● DATA PROVIDED:
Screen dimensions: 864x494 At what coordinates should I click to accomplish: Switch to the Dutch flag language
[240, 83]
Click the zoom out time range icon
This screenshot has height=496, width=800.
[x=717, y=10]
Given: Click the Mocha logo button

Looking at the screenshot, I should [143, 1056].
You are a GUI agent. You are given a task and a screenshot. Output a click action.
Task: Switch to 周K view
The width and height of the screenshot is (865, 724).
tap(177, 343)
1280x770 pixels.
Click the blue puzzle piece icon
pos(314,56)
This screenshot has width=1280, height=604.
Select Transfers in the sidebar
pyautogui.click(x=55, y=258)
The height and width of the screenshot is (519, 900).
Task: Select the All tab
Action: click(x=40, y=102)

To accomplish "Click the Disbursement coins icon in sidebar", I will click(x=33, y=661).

● EXERCISE DIRECTIONS: Output these lines as a Markdown table with two columns, Row and Line, giving each line its own row number and leaving out the blank lines.

● WRITTEN ANSWER:
| Row | Line |
|---|---|
| 1 | Screen dimensions: 864x494 At what coordinates should I click to accomplish: Switch to the Dutch flag language |
| 2 | [240, 83] |
| 3 | Click the zoom out time range icon |
| 4 | This screenshot has height=496, width=800. |
| 5 | [x=717, y=10] |
| 6 | Given: Click the Mocha logo button |
| 7 | Looking at the screenshot, I should [143, 1056]. |
| 8 | You are a GUI agent. You are given a task and a screenshot. Output a click action. |
| 9 | Task: Switch to 周K view |
| 10 | The width and height of the screenshot is (865, 724). |
| 11 | tap(177, 343) |
| 12 | 1280x770 pixels. |
| 13 | Click the blue puzzle piece icon |
| 14 | pos(314,56) |
| 15 | This screenshot has width=1280, height=604. |
| 16 | Select Transfers in the sidebar |
| 17 | pyautogui.click(x=55, y=258) |
| 18 | The height and width of the screenshot is (519, 900). |
| 19 | Task: Select the All tab |
| 20 | Action: click(x=40, y=102) |
| 21 | To accomplish "Click the Disbursement coins icon in sidebar", I will click(x=33, y=661). |